England's National Health Service has observed a 20-year period of privatisation through increases in outsourcing of clinical healthcare provision to the private sector. Services are still funded by the NHS, paid largely out of general taxation and, mostly, free at the point of use – but delivered by a private company. Consecutive UK Governments have introduced national regulation to significantly empower private companies to deliver treatments instead of NHS providers. In theory, the NHS is designed so that new private providers enter the ‘market’ once they are actively selected as the best quality alternative to provide healthcare – either through patients choosing their preferred provider or through the commissioning of services by regional health boards (named Clinical Commissioning Groups, CCGs, at the time of research). This kind of state-funded and mix of public and privately-provided service model is common in many country-contexts as instances of health and care services have frequently been ‘outsourced’ to the private sector [1,2].

The implementation of this form of ‘privatisation via outsourcing’ is founded on, and justified by, a theory that it improves their quality of service [3]. A common underlying assumption is that the provision of services are gatekept by state-run organisations that actively select service providers on perceived quality [4,5]. But whether this happens in practice is not well known. This paper provides the empirical basis for testing whether processes of privatisation in England actively select on quality of care.

1.1. The privatisation of the NHS and the quality of care

Over the last 40 years, since the first efforts to introduce of the internal market to the NHS, UK governments have made consistent claims that a process of privatisation will improve the quality of services delivered by the NHS in England.

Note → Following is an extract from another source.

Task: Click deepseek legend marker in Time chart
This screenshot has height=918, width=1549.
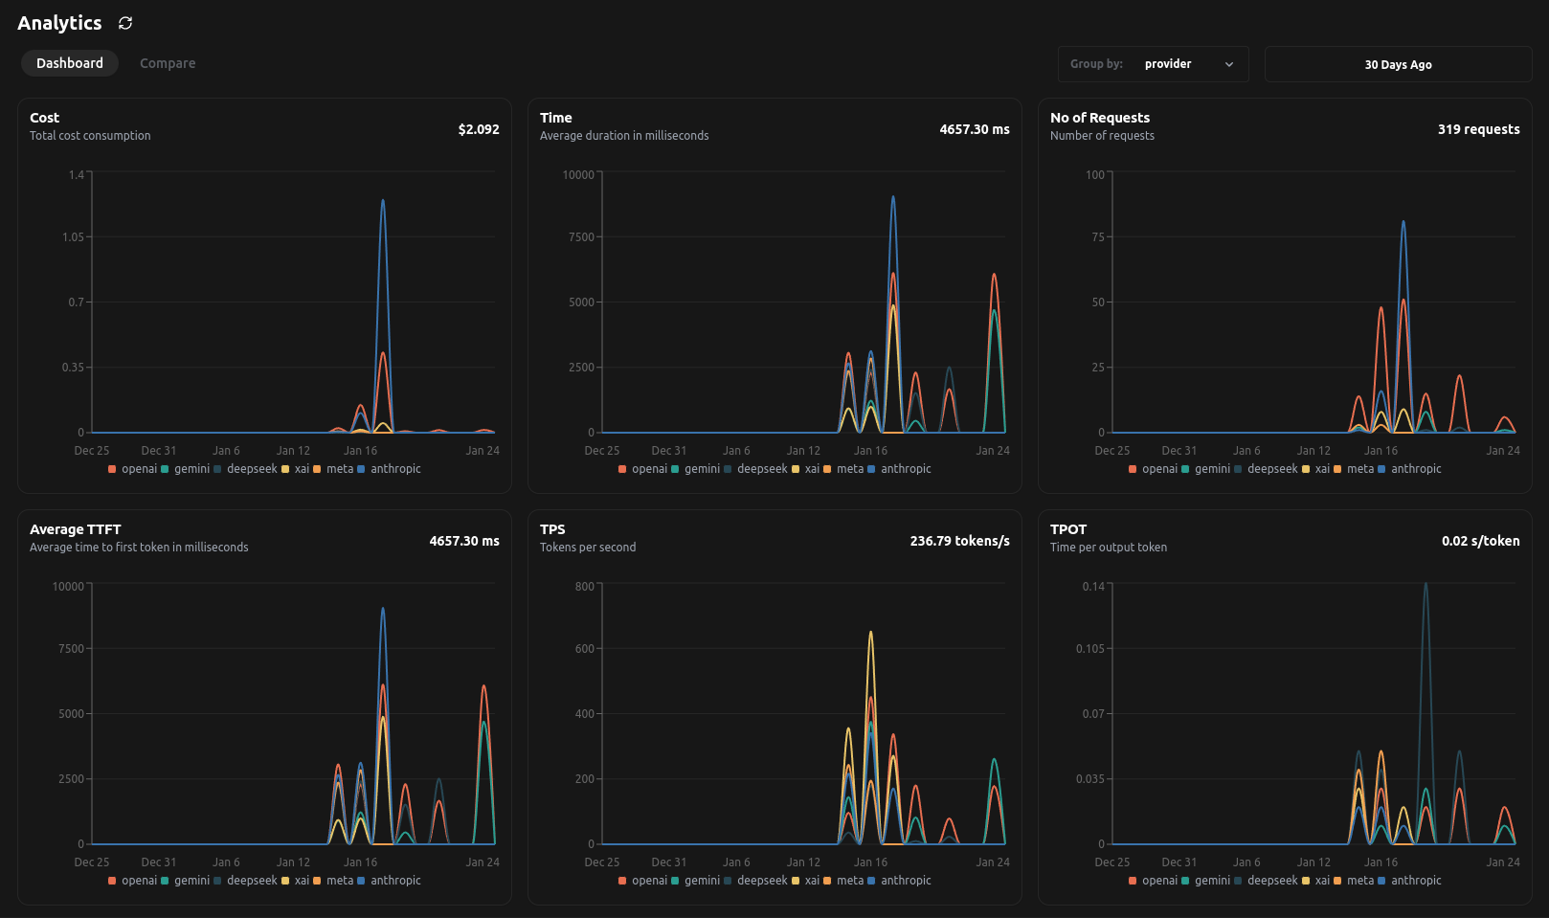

Indeed, David Cameron, former Prime Minister, noted in 2011 that the “NHS has always benefited from a mixed economy of providers” and that creating space for new private providers will only create “more choice and competition” and thereby “raises standards and delivers values for money.” [6]. Cameron was not alone. Such arguments were commonly made by Tony Blair during the early 2000s and Labour's 2001 manifesto read “Where the quality is not improving quickly enough, alternative providers should be brought in. Where private-sector providers can support public endeavour, we should use them.” [7].

During the last decade the increases in private sector provision have been sizeable, Fig. 1 shows that increases in the number of private treatments have increased from 3% to 9% since 2011 when data was first produced on treatment provision. Figure A6 in the Appendix shows that the amount of outsourcing varies widely by the type of treatment – but also that most treatments have seen increases over this period. Thanks to the development of transparency data in public bodies, and the dedicated work to harmonise these resources, we are now also able to trace public expenditure and link it to the individual suppliers [8], [9], [10]. This has enabled researchers to detail how expenditure on private sector suppliers has consistently increased over the last decade, resulting in billions more pounds spent on private sector providers [10,11].

Fig. 1.

Fig. 1:

Scale of increase in private provision of NHS services 2011–22.

Data source: RTT waiting time data (NHS England, 2022). Replication materials available at https://github.com/BenGoodair/NHS_privatisation_treatments

However, there is no evidence that the trend of increased privatisation has corresponded with better quality care. One body of evidence has analysed whether health outcomes for patients differ for those carried out in private hospitals compared to NHS hospitals. It tends to find little difference in health outcomes or patient satisfaction between the sectors but always stresses that direct comparisons are hard to make given the different characteristics and health needs of patients in the different sectors [12], [13], [14].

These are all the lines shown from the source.